Elle trouve son origine dans l'Antiquité tardive, à la fois dans la fonction des diacres qui administraient les regio de la ville de Rome et dans l'institution d'assistance sociale appelée diaconia. Au nombre de sept à l'origine suivant la tradition du Liber Pontificalis, elles se sont multipliées au fil des siècles pour atteindre le nombre des soixante-neuf diaconies cardinalices en 2015.

Origines

Ces paroisses ont une double origine[1], puisée d'une part dans la fonction de diacres régionnaires établis au sein de la communauté paléo-chrétienne de Rome, chargés de l'administration ecclésiastique de sept quartiers de la ville, et d'autre part dans les diaconies proprement dites, des institutions charitables destinées aux nécessiteux apparues dans la ville vers la fin du VIIe siècle[2].

Suivant le Liber Pontificalis, la tradition fait remonter à l'évêque Fabien la division de Rome en sept entités dirigées par un « diacre », lui-même secondé par un sous-diacre, correspondant chacune à deux des quatorze regio de l'administration impériale romaine[3]. Ils ne sont alors désignés que par la regio dont ils ont la charge (diaconus regionis primae, secundae...)[1].
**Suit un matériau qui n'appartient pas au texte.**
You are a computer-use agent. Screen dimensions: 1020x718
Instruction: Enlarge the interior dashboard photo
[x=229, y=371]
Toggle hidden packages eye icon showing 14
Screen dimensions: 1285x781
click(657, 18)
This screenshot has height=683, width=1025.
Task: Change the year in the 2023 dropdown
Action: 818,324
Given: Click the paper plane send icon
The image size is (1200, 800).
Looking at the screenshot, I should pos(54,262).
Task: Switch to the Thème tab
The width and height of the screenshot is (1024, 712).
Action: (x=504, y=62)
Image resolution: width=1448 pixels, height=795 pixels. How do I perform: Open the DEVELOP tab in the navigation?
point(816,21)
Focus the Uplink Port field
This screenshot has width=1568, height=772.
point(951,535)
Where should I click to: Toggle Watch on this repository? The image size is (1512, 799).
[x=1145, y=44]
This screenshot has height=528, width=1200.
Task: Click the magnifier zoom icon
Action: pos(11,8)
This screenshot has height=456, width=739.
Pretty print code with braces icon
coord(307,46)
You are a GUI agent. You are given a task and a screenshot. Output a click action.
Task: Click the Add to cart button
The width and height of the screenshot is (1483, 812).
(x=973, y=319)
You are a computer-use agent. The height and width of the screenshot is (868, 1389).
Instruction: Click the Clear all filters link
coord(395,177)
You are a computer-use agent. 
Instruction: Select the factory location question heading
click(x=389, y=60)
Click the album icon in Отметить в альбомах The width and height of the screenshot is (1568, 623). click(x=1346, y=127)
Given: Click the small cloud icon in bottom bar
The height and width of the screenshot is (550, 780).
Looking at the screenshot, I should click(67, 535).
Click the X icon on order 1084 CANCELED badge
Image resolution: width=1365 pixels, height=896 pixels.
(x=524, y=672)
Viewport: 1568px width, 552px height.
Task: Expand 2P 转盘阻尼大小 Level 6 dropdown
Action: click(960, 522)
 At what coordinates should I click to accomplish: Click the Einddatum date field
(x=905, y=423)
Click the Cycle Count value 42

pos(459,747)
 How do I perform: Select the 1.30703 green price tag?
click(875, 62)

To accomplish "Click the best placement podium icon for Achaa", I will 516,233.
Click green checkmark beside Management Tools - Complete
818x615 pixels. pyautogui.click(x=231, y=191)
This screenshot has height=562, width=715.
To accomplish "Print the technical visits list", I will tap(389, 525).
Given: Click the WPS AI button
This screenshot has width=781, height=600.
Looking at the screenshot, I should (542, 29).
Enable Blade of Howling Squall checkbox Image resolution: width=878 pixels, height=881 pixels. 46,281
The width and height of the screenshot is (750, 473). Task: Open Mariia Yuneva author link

Des « diaconies » – sous forme de centres d'assistance confiés à des moines et connus sous le nom de monasteria diaconia[2] - sont mentionnées en Italie pour la première fois au VIe siècle par Grégoire le Grand[4] qui en signale à Pesaro, Naples et Ravenne, probablement importées dans la péninsule italienne par des moines orientaux dont il n'est pas impossible qu'ils visaient un rôle pastoral auprès des populations grecques émigrées[5]. Ce type d'institutions charitables sont en effet d'abord apparues vers le IVe siècle dans la chrétienté égyptienne où elles sont liées au développement du monachisme[5].

Implantation

Colonnes d'une ancienne statio annonae conservées à Sainte-Marie in Cosmedin

Les premières diaconies romaines sont apparues à une date indéterminée, probablement au tournant du VIIe siècle. La plus ancienne diaconie à avoir été en fonction semble être celle de Sainte-Marie-in-Cosmedin qui pourrait remonter à la fin du VIe siècle. L'Église de Sainte-Marie-in-Cosmedin était également appelée schola Graeca : le terme schola, à entendre ici comme « colonie », témoigne de l'importante implantation d'orientaux grecs dans ce quartier de Rome auxquels la ville doit probablement ces premières diaconies[6] pour répondre aux carence du pouvoir civil en organisant l'alimentation des citoyens indigents, suivant la tradition orientale[7]. Nombre d'entre elles sont d'ailleurs consacrées à des saints particulièrement vénérés dans la partie orientale de la chrétienté[8].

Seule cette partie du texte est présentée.